Hearing set for 5 indicted in $60M Ohio bribery probe
Hearing set for 5 indicted in $60M Ohio bribery probe
A court hearing was scheduled Thursday for five members of what one defendant called an unholy alliance aimed at bailing out two aging Ohio nuclear power plants.

COLUMBUS, Ohio A court hearing was scheduled Thursday for five members of what one defendant called an unholy alliance aimed at bailing out two aging Ohio nuclear power plants.

Former Republican House Speaker Larry Householder and four others are charged with racketeering for their roles in the alleged scheme, under a law federal prosecutors typically use to charge gang members.

The five are accused of shepherding $60 million in energy company money for personal and political use in exchange for passing a legislative bailout of two aging nuclear plants and then derailing an attempt to place a rejection of the bailout on the ballot. Householder was removed from his leadership post in a unanimous vote following his arrest last month.

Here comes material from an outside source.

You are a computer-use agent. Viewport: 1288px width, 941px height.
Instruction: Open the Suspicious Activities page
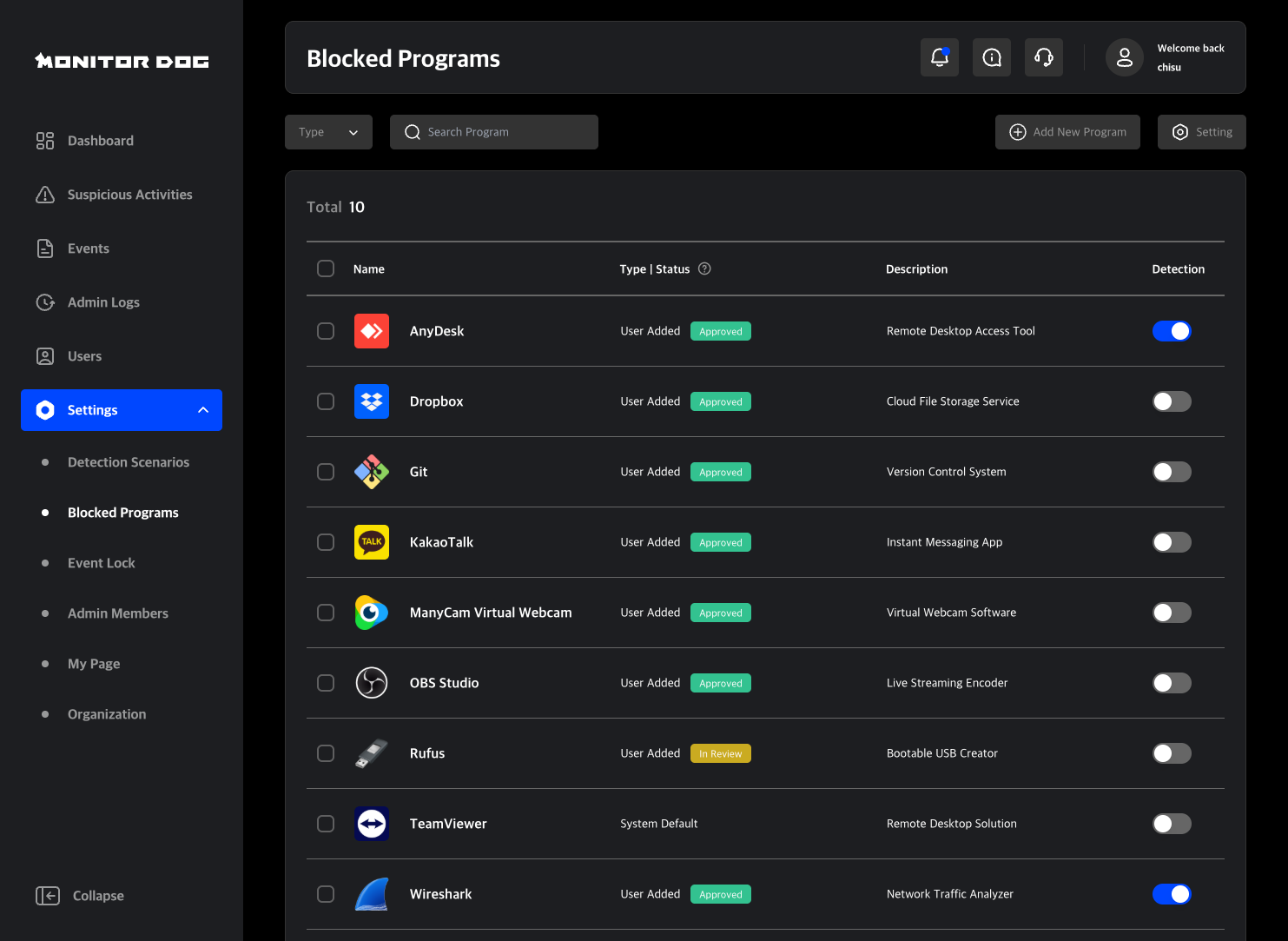(x=129, y=194)
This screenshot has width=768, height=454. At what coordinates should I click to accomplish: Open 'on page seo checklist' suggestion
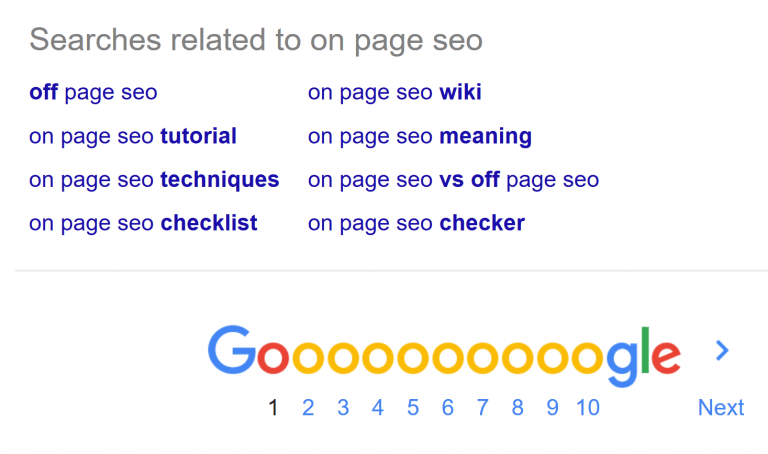point(143,223)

The government says the energy company money was funneled through Generation Now, a group created to promote social welfare under a provision of federal tax law that shields its funding source or spending. The government says part of the scheme involved bribing or otherwise discouraging signature gatherers from doing their job.

An 82-page criminal complaint makes clear the energy company is FirstEnergy and its affiliates. FirstEnergys CEO has said he and the company did nothing wrong.

The five defendants were set to appear Thursday afternoon before U.S. Magistrate Judge Karen Litkovitz in a hearing held by video conference.

No pleas have been required to date and an attorney for Householder has declined comment.

In a recorded conversation in September 2019, defendant Matt Borges described the relationship between Householder and the energy company as this unholy alliance, according to the July 21 complaint that lays out the details of the alleged scheme.

An attorney for Borges, a former Ohio Republican Party chairman, has called the charges against him wrong and unfortunate. An attorney for defendant Neil Clark, a longtime Statehouse lobbyist, said he did not see any culpability in the case.

Also charged are Jeffrey Longstreth, a longtime Householder political adviser and Juan Cespedes, another lobbyist described as a key middleman. A nonprofit called Generation Now is also charged as a corporation. Their lawyers haven’t commented ahead of Thursday’s hearing.

Racketeering is a charge that federal prosecutors have used to go after members of the mafia. In recent years, the U.S. Attorney’s office in Columbus which brought the charges against Householder and the others used the law to prosecute members of a violent street gang known as the Short North Posse.

Lawmakers from both parties have pledged to repeal the bailout and to pass legislation requiring disclosure of money contributed to and spent by dark money groups.